I think a lot of us have heard those words. And we think, "I'm not strong, I don't have a choice!" They're definitely not comforting words, although I know people mean well. The other one that I hear ALL THE TIME is that Heavenly Father doesn't give you anything you can't handle. Which since I've had Emily and especially since I lost her, I've felt is just not a true statement. I'm sorry, but that's what I think. And I know people who have gone through a lot more than me. And I could never figure out how to explain it to people without feeling like I was doubting God. But last week I went to Time Out for Women and heard Kris Belcher talk, who has had cancer in her eyes and had her eyes removed, and is of course blind. With 2 little kids. She said she would hear those two comments, "You're so strong," and "God wouldn't give you anything you couldn't handle," all the time and just think, "That's not true." And then she said something I loved. She said that we are given things that we can't handle. Why else would we need a Savior? Isn't that why Christ went through what he did for us? And I just LOVED that thought. Because it's true. The only way I've been able to deal with everything with Emily, both while she was here, and especially during the time she was dying and after she passed away, is through the atonement, and praying and asking Heavenly Father to let me give my burdens to my Savior and let him carry it for me, because I just couldn't do it myself. And the miracle is, he has! He has made it so that I can have peace and be happy, which for me is just amazing and I am so grateful for. And it is only through him. I couldn't "handle it" by myself. I've tried. It doesn't work.
3 comments:
Thank you so much for sharing that Camille. I really needed it... and may "steal" when I need to. Hope you had a great Mother's Day!
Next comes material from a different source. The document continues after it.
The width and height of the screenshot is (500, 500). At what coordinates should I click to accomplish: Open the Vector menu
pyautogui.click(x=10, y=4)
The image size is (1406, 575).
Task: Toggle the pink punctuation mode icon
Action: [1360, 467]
Thanks so much for sharing that, Cami. I have also thought that I have been handed more than I can handle many times over, and l truly can appreciate the thought that we ARE given more than we alone can handle.
Thanks for writing this. It's amazing to me that though our circumstances are so different we had very similar feelings. Whenever someone makes a "You are so strong" type comment I always think something about how I was sort of forced and it certainly wasn't my choice.